Crisis talks crucial to stave off takeover
AN 11th-hour bid will be made to avoid an FIFA takeover of Australian football early today after hours of talks to find a compromise solution to the game’s civil war.
All the stakeholders in the battle for control of the game will come together at Football Federation Australia’s headquarters, for what insiders described as the first mass attempt to secure a deal over the voting structure of FFA’s Congress.
After a delegation from FIFA – sent to seek a compromise – met all parties at length yesterday, private talks between the A-League clubs and heads of the state federations were due to continue late into the evening.

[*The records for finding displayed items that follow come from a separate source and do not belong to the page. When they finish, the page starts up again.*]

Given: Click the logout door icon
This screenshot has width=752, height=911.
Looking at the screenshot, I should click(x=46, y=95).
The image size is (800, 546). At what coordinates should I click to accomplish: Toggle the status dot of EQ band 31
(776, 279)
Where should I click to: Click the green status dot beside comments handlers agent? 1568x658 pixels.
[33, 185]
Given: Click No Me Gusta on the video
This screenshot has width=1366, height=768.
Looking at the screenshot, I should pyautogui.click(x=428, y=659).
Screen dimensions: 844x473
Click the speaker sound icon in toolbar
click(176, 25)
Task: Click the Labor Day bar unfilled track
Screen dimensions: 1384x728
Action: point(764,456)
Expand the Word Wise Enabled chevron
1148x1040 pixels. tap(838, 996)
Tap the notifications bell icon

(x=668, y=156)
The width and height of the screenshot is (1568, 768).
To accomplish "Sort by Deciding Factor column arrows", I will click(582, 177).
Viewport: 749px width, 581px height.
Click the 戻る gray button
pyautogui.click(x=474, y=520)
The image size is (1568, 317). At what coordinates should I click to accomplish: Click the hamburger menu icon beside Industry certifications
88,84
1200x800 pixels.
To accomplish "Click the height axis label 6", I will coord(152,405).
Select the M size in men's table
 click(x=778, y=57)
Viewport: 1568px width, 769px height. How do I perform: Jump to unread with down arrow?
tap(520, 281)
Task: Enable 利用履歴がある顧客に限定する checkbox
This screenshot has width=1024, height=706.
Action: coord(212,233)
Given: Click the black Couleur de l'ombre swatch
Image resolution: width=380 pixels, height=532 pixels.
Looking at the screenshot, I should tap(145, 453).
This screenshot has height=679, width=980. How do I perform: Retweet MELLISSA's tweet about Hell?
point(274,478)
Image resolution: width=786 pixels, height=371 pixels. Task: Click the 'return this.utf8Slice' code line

FIFA has warned that if agreement can’t be reached, it will effectively sack the FFA board and appoint a so-called “normalisation committee” to take over in the interim.
Two years after FIFA first warned FFA it needed to widen the voting structure of its membership, hopes of an agreed outcome were set to go down to the wire, with the three-man delegation from FIFA and the Asian Football Confederation due to leave Australia late today.
So far, FFA chairman Steven Lowy’s proposed reform – with the state federations keeping nine votes, the clubs getting an increase from one to three and the players’ union getting one vote for the first time – has been rejected by FIFA as not representative enough of the game.
The clubs have pressed hard for up to six votes, arguing they provide the bulk of the game’s income and need a far greater say in its running. It’s believed the outlines of a draft agreement were being discussed by the clubs and the federations in the hope a compromise could be presented to FIFA today.